After exclusion of patients who had no initial response, among infliximab patients, the loss of response was 34.4% at 1 year (95% CI, 30.4-38.2%), 54.5% at 2 years (95% CI, 49.4-59%), and 60% at 3 years (95% CI, 54.1-65.2%). For adalimumab, the loss of response rates were 32.1% (95% CI, 26.7-37.1%), 47.2% (95% CI, 40.2-53.4%), and 68.4% (95% CI, 50.9-79.7%), respectively.
Drug concentrations were measured at week 14, and concentration ranges of 6.1-10 mg/L for infliximab and 10.1-12 mg/L for adalimumab were associated with remission at year 2 (infliximab odds ratio [OR], 2.2; 95% CI, 1.38-3.56. Adalimumab OR, 3.65; 95% CI, 1.83-8.67) and year 3 (infliximab OR, 1.89; 95% CI, 1.16-3.11; adalimumab OR, 6.15; 95% CI, 2.5-23.19). A multivariate analysis found that each ten-fold increase in drug concentration at week 14 predicted lower odds of loss of response at year 2 or 3, both for infliximab (hazard ratio [HR], 0.45; 95% CI, 0.3-0.67) and adalimumab (HR, 0.39; 95% CI, 0.22-0.7).
Among patients taking infliximab, loss of response at year 2 or 3 was associated with female sex (HR, 1.47; 95% CI, 1.11-1.95) and obesity (HR, 1.62; 95% CI, 1.08-2.42). After the researchers controlled for week 14 drug and antibody concentrations, as well as interaction between baseline immunomodulator and HLA-DQA1*05 risk variant, low thiopurine dose was associated with a higher risk of loss of response.
In the adalimumab group, there was an association between presence of the HLA-DQA1*05 risk variant and loss of response (HR, 1.95; 95% CI, 1.17-3.25).
Use of the anti-TNF drug without an immunomodulator was associated with development of anti-drug antibodies for infliximab (HR, 0.4; 95% CI, 0.31-0.52) and adalimumab (HR, 0.42; 95% CI, 0.24-0.75). Development of anti-drug antibodies was also associated with the presence of HLA-DQA1*05 for infliximab (HR, 1.46; 95% CI, 1.13-1.88), but not adalimumab (HR, 1.6; 95% CI, 0.92-2.77). Use of an immunomodulator the day before or day of treatment with infliximab was associated with a delay in development of anti-drug antibodies and undetectable drug concentrations compared to only infliximab (HR, 2.87; 95% CI, 2.2-3.74) and to use of the immunomodulator following infliximab treatment (HR, 1.7; 95% CI, 1.11-2.59).
“We suggest aiming to start thiopurines alongside infliximab; our data suggest that later introduction is less effective,” said Dr. Kennedy, who is currently chair of the British Society of Gastroenterology IBD Clinical Research Group.

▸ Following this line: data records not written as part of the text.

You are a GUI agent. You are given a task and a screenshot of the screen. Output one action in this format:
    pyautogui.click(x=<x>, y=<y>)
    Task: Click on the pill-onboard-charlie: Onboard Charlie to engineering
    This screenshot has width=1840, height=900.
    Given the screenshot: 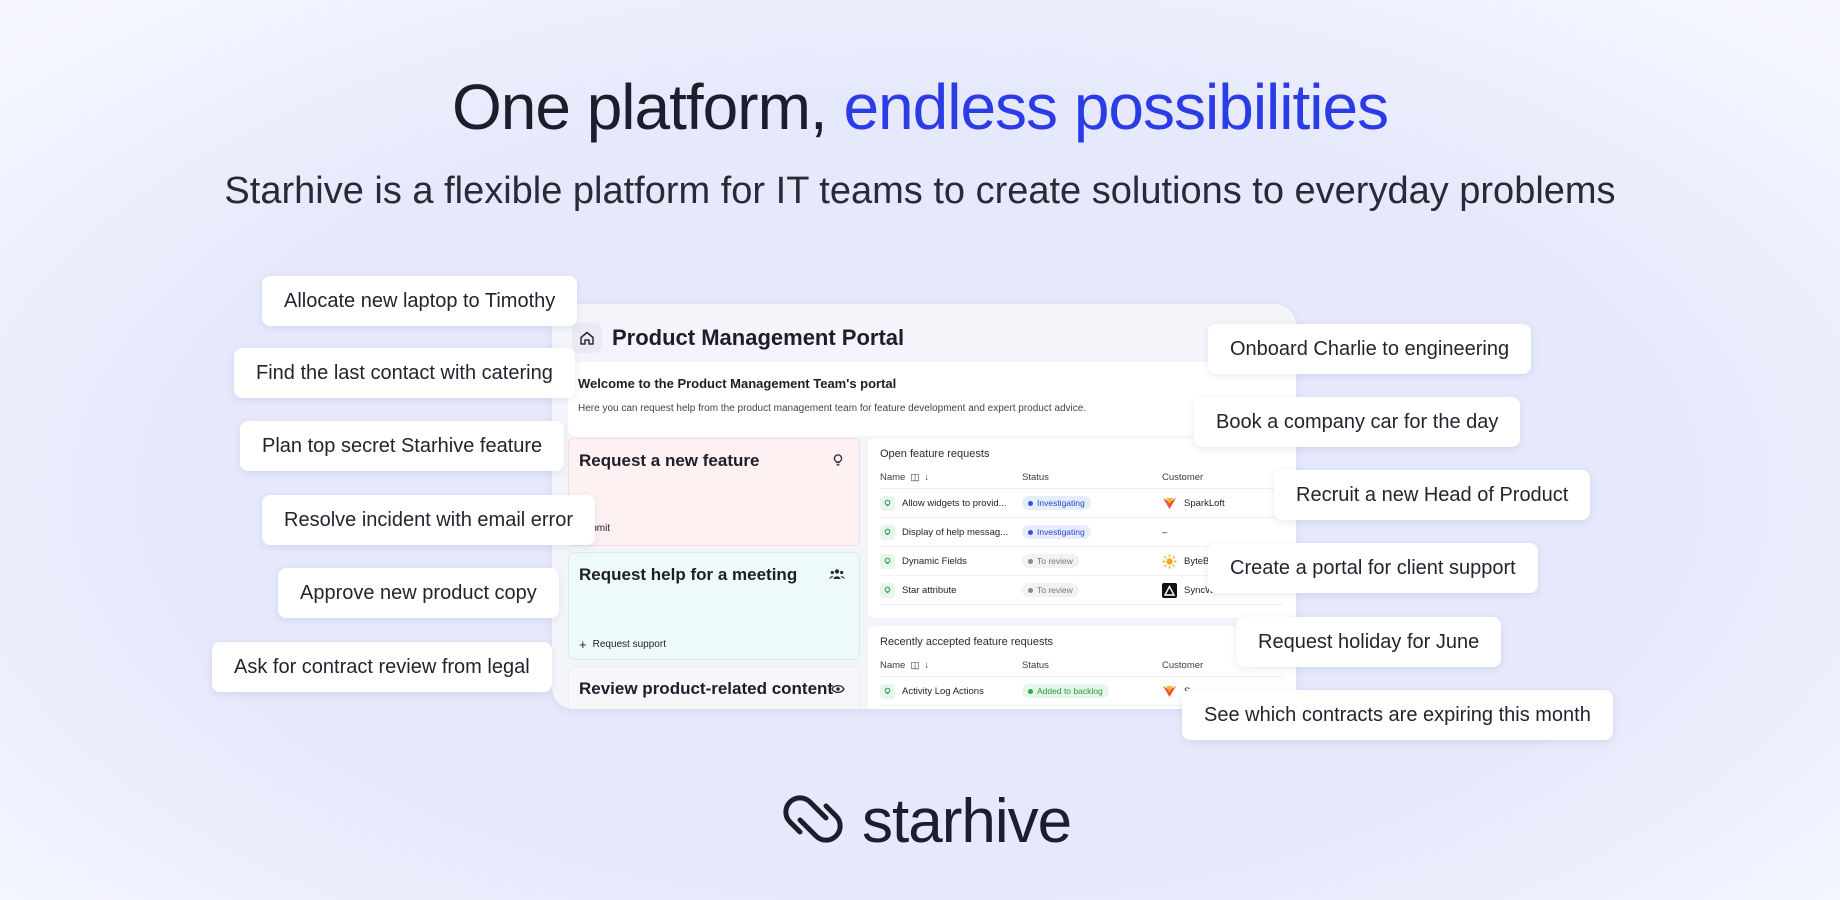 What is the action you would take?
    pyautogui.click(x=1370, y=349)
    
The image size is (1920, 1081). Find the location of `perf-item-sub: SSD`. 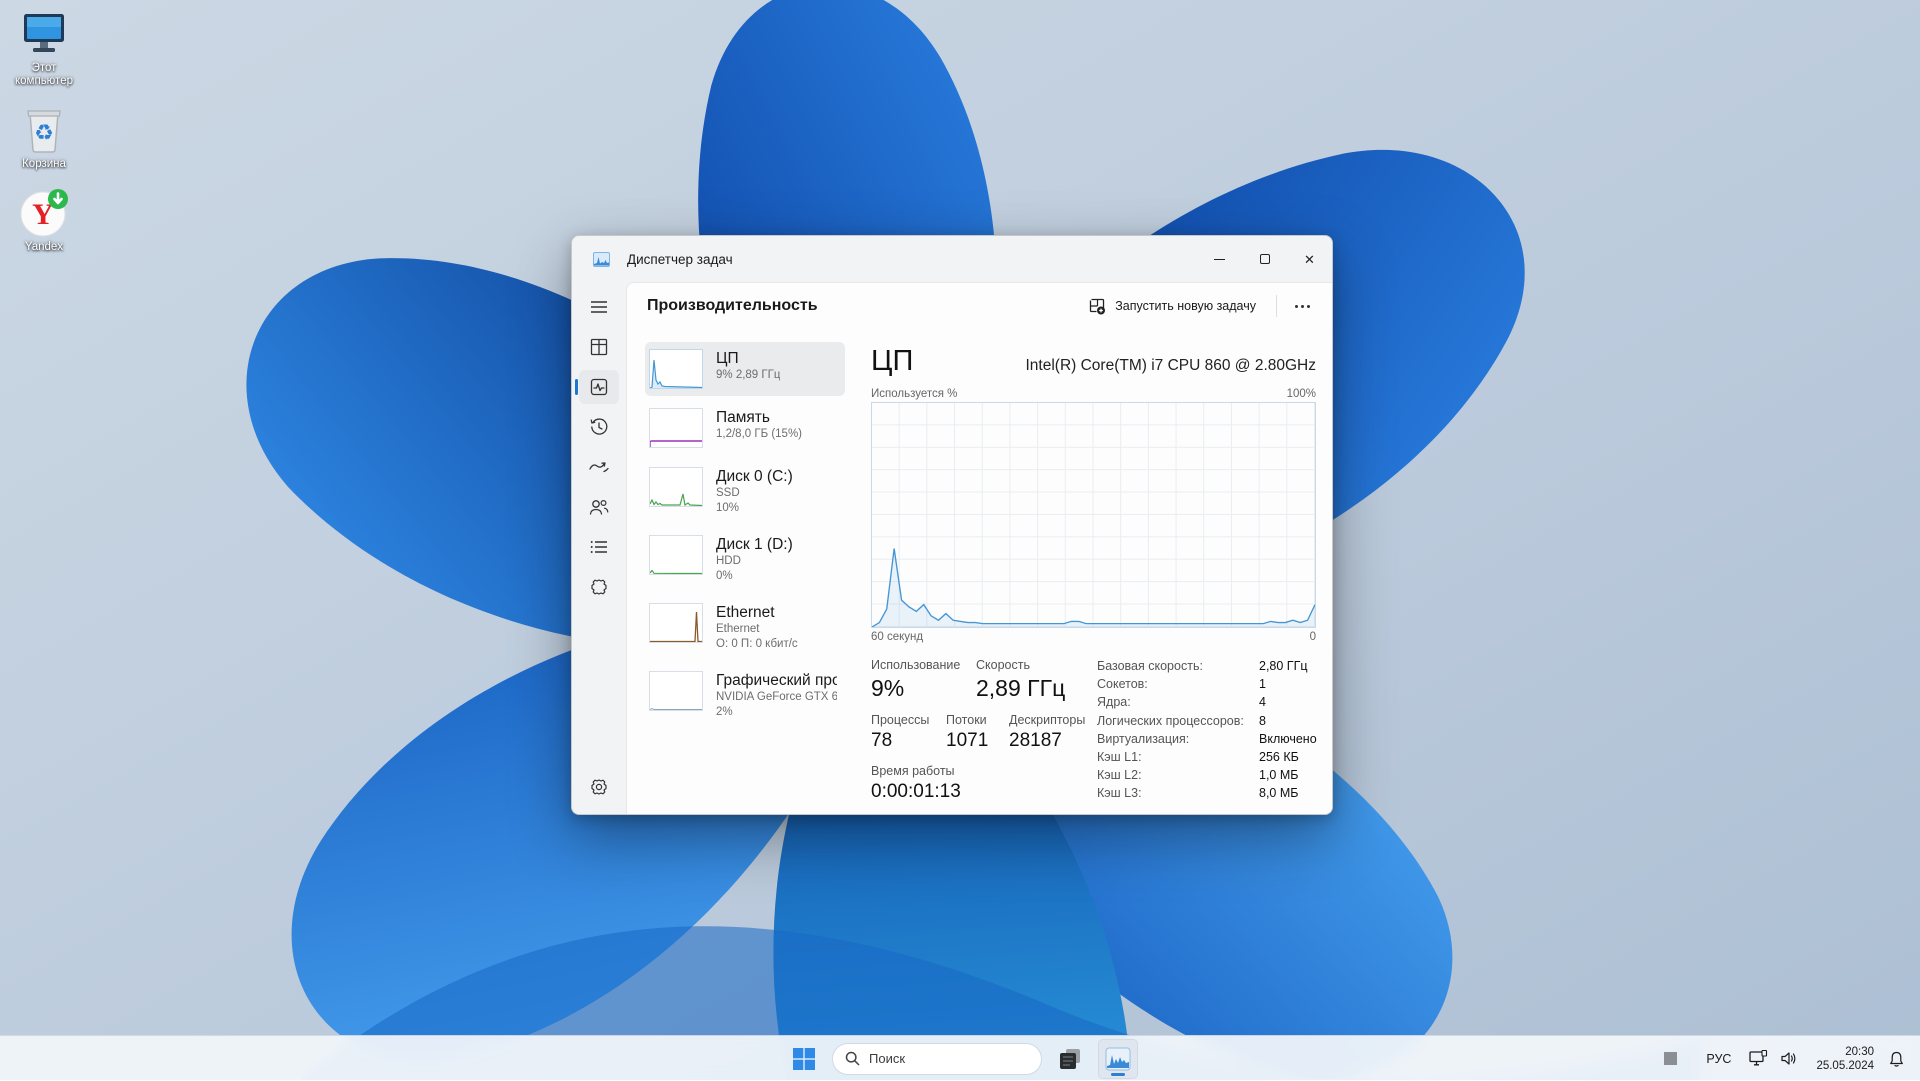

perf-item-sub: SSD is located at coordinates (728, 493).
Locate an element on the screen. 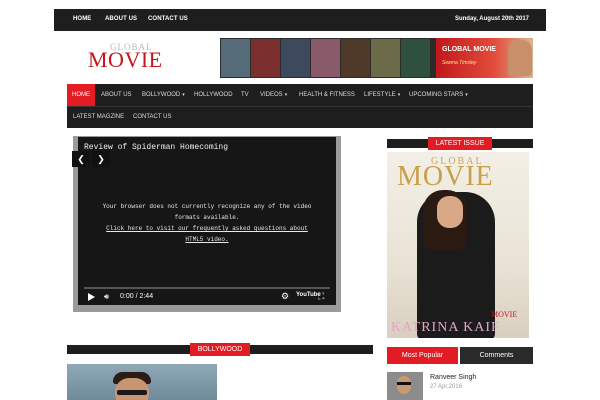 This screenshot has height=400, width=600. top-link-about: ABOUT US is located at coordinates (121, 19).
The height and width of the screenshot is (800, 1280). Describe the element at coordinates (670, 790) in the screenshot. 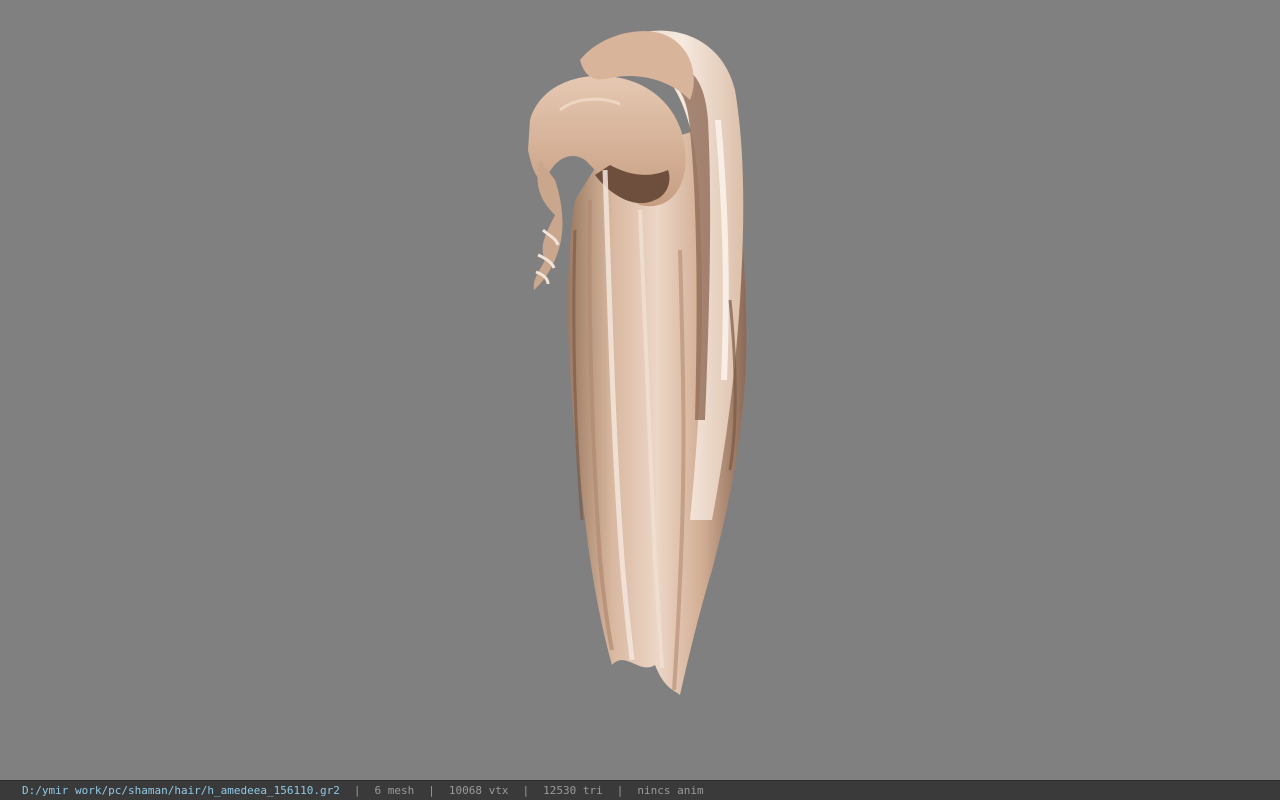

I see `animation-status-label: nincs anim` at that location.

Dr. Kennedy reported institutional grants or contracts, personal consulting fees, and personal payments or honoraria from a variety of pharmaceutical companies. See the original article for a complete list.
Dr. Regueiro reported that he has been on advisory boards and consulted for Abbvie, Janssen, UCB, Takeda, Pfizer, BMS, Organon, Amgen, Genentech, Gilead, Salix, Prometheus, Lilly, Celgene, Boehringer Ingelheim Pharmaceuticals Inc. (BIPI), Celltrion, and Roche.
A version of this article appeared on Medscape.com.